Implementing Windows
- This section covers guidelines for designing and placing the different types of windows used in your application.
Designing Windows
- The only windows that have a fixed size are miniwindows and icons. The initial sizes of all other windows are determined by the application developer. Standard windows are usually larger than panels, and panels are usually larger than menus, but there are no absolute rules.
- When designing a panel or standard window, you should keep a substantial part of it free of objects that will respond to the user's first click. Make it easy for your users to find a place to click within the window and select it.

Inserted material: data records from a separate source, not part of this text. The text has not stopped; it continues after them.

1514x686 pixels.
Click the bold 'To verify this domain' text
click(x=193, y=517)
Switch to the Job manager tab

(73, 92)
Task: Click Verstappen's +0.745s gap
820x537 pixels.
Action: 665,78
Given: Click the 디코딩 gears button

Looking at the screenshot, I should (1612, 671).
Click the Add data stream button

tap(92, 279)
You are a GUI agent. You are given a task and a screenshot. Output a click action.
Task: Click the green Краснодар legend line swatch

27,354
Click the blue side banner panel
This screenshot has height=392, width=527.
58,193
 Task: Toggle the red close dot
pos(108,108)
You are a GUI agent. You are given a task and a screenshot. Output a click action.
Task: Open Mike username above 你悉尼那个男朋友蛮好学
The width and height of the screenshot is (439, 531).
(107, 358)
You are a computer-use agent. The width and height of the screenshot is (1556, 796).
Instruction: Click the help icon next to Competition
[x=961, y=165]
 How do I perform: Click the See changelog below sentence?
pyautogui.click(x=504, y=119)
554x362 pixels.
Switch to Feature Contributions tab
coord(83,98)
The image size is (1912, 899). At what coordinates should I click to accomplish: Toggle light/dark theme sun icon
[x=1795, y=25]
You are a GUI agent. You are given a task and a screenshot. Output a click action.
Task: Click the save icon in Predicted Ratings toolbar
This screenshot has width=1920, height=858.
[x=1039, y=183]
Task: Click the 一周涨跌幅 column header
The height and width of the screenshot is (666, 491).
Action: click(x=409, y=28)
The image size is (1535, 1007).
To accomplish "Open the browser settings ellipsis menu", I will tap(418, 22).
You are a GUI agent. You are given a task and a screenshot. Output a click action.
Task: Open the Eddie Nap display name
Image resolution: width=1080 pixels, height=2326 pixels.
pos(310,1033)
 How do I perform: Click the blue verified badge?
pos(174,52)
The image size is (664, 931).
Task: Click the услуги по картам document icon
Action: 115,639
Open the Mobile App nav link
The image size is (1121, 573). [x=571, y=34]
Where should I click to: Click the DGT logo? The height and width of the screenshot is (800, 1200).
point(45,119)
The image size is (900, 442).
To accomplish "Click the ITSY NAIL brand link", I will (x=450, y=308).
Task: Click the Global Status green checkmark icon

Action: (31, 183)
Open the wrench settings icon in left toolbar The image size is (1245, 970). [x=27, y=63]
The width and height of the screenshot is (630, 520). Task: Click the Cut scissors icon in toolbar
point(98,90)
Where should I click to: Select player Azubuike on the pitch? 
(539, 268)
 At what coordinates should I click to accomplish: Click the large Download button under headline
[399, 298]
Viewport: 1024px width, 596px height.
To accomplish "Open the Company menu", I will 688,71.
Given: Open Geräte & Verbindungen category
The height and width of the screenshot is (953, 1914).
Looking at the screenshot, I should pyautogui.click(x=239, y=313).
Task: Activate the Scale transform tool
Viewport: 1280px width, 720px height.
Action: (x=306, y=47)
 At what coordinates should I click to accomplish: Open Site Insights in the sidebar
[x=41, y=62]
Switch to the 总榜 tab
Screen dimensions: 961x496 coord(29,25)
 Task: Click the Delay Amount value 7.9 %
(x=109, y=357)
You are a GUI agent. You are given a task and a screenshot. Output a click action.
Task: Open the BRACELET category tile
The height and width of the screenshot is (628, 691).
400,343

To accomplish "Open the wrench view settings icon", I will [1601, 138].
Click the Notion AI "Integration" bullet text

- Try to limit the number of panels and standard windows your users need to bring up in order to use the application. Too many windows result in a cluttered screen that might confuse users. Even two windows will be excessive if users cannot tell which one they are supposed to work in. Finally, if your application clutters the screen, it will be difficult for your users to work in more than one application.
Placing Windows
- One of the basic principles of the OpenStep user interface is that users control their own workspaces. One aspect of this control is the freedom to rearrange windows to suit their own tastes and needs. To maintain user window arrangements, window that are dismissed and brought up again must reappear in their previous locations.
- To avoid making the user rearrange windows unnecessarily, each of your panels and nondocument standard windows should remember its own location when it is dismissed. The next time the window is brought up, it should reappear in the same location. Suppose, for example, the user brings up a Find panel, moves it to a new position, and then closes it. The next time the user brings up the panel, it should come up in its user-defined position, even when the user has quit and restarted the application.
- Whether your document windows should also remember their position depends on the nature of the application. For example, Mail message windows do not remember their positions because users typically open many documents at once, and thus need the application's help in positioning the windows. However, an application such as a drawing program that is typically used for editing one file at a time should probably let the user determine each document window's default location.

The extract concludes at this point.